Horta replies he cannot fix the power; he pledges to investigate and
appeals for patience.
"Even countries that have had their independence for 150 years are
still unable to solve their poverty and improve their schools.
"You'll see in two or three years this government cannot also
solve all your problems," he cautions.
"We have to invite businessmen to come to East Timor, but they can
only come if here in Vamasae there is no killing or stone throwing.
Otherwise, who wants to open a business here?"
A major problem, according to finance minister in the transitional
cabinet, Michael Francino, is that East Timor was always a poor country.
"It's not like the reconstruction of post World War II Europe,
where countries were devastated but were rich so they recovered
quickly," he told
"Here we're rebuilding a poor country and sometimes we tend to
forget that."
Francino prefers to call the effort one of "building" rather
than rebuilding.
"You don't really want to go back to what they had before
exactly," he said. "We won't rebuild many of the facilities that
existed."
The mettled roads Indonesia built for its heavy military presence will
not be repaired, and the large fuel and electricity subsidies that
Indonesia provided will not be reinstated, he said.

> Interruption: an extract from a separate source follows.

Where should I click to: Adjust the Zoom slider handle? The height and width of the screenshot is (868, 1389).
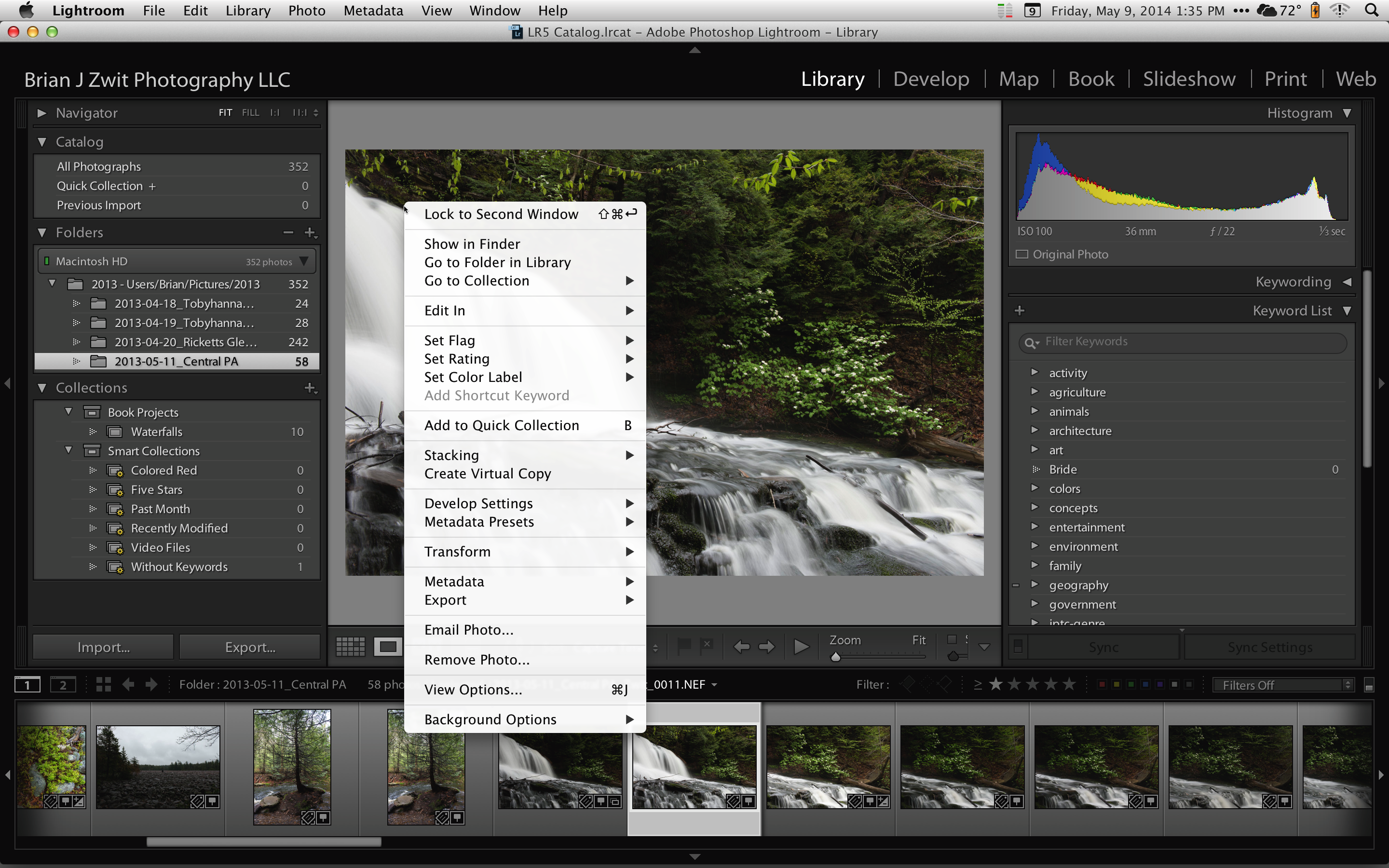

"Not every school will be rebuilt, not every government building
will be rebuilt. Indonesians had a very large government public service
sector, the hope here is that the number can be held down."
And the rural population may not have the same electrical service as
before: it will have decide whether to spend money on pricey power, or on
other priorities, like improved education or health.
"East Timor will build a different East Timor," he said.